Unit 1 / Lesson 2 / Section 1.2.8    

The Power of Mindset in Entrepreneurial Success
Cognitive Bias & Risk

Lesson 2 — Cognitive Bias & Risk
Application & Reflection

1.2.8 — Application Exercise: Assumption Mapping and Evidence-Based Decision-Making

Strategic decisions in entrepreneurship often emerge from a mix of intuition, experience, belief, and limited information. While intuition plays an important role, especially in fast-moving environments, decisions grounded in untested assumptions can lead to misalignment, wasted resources, or premature strategy commitment. This exercise is designed to slow down the automatic decision-making process and create space for clarity, evidence, and intentional reasoning. By examining assumptions rather than accepting them as truth, leaders strengthen decision quality and improve the likelihood of making choices aligned with real-world conditions rather than internal expectations.

Select one strategic decision currently under consideration — this may relate to product development, pricing, hiring, market expansion, branding, technology investment, or operational priorities. You will use this decision as the basis for the following structured reflection.

Step 1 — Identify Assumptions

List every assumption influencing the decision. Include beliefs about customers, timelines, competitor responses, costs, feasibility, adoption, or expected outcomes. Be thorough — assumptions often hide behind statements that sound like facts.

Use prompts such as:

  • What must be true for this decision to succeed?
  • What am I assuming about customer behavior, demand, or preferences?
  • What am I assuming about costs, timelines, and operational capacity?
  • What am I assuming competitors will or will not do in response?

Step 2 — Validate the Basis of Each Assumption

For every assumption, determine whether it is grounded in:

  • Evidence (data, analytics, measurable behavior)
  • External Validation (expert feedback, customer interviews, third-party research)
  • Controlled Testing (prototypes, experiments, A/B testing, pilots)

Mark any assumption supported only by intuition, optimism, preference, or past experience as unvalidated. Do not discard these assumptions yet — simply label them clearly so you can distinguish between what is known and what is merely believed.

Step 3 — Rewrite the Decision Using Only Validated Inputs

Reformulate the decision as if only confirmed evidence may influence direction. Remove or flag untested assumptions and note whether:

  • The decision strengthens — evidence reinforces the original direction
  • The direction changes — evidence suggests an alternative path is wiser
  • More information is required before proceeding — validation gaps are too large to justify commitment

Write a brief paragraph summarizing the revised version of the decision, explicitly stating which elements are supported by evidence and which remain provisional.
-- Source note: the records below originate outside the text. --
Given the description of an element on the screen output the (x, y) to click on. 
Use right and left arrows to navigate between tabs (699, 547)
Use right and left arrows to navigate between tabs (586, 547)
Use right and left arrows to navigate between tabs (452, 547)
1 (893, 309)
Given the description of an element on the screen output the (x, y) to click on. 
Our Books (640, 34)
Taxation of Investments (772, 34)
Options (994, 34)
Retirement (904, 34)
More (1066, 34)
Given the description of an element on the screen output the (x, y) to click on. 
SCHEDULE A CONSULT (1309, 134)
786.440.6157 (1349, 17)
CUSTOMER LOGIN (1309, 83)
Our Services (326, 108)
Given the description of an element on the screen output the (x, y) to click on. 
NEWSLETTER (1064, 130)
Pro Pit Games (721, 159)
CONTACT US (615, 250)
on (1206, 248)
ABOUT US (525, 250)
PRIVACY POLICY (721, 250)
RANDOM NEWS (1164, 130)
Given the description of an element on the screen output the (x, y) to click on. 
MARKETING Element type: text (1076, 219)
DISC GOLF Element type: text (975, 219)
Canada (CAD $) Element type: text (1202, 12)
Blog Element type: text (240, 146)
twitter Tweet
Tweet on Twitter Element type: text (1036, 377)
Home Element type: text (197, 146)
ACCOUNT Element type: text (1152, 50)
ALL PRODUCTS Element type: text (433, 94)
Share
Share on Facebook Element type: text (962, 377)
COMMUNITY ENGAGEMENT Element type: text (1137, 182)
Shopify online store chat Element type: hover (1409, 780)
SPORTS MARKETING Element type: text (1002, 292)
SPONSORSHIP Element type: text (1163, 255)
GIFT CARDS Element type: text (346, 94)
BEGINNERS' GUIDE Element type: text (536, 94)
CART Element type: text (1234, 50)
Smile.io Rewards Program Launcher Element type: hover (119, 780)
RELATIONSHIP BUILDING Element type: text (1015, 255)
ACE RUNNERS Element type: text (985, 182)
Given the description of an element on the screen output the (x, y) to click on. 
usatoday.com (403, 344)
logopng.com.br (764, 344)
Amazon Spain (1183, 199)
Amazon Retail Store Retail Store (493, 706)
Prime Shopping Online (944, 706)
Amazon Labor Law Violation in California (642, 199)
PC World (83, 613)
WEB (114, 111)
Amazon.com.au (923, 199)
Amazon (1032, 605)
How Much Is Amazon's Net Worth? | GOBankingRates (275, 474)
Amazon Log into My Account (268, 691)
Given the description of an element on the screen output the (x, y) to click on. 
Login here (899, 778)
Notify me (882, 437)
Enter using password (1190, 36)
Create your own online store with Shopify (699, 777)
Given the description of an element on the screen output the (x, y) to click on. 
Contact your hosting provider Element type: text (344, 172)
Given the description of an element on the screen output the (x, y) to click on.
Step 4 — Define the Next Step

Based on what remains after separating validated inputs from assumptions, choose one of the following paths:

  • Proceed — move forward because the decision is sufficiently supported by evidence.
  • Pause — delay commitment until specific uncertainties are clarified.
  • Test — design an experiment, pilot, or prototype to validate key assumptions.
  • Pivot — adjust the decision or strategic direction in light of what the evidence now reveals.

If additional validation is required, define one concrete method to obtain it (e.g., user interviews, prototype testing, financial modeling, market analysis). Be specific about what you will test, how you will test it, and what result would increase or decrease your confidence in the decision.

Objective of the Exercise

The purpose of this exercise is not to slow momentum but to distinguish belief from evidence and ensure decisions are grounded in validated insight. By applying this process consistently, entrepreneurs strengthen judgment, accelerate learning, and reduce avoidable strategic missteps driven by cognitive bias.

📝 Application Exercise — Key Focus

Use this exercise to transform a live strategic decision from assumption-driven to evidence-informed. Map your assumptions, validate their basis, rewrite the decision using only what is known, and define a clear next step: proceed, pause, test, or pivot.

Repeating this process across major decisions trains a disciplined habit: momentum is preserved, but direction is guided by reality rather than unchecked cognitive bias.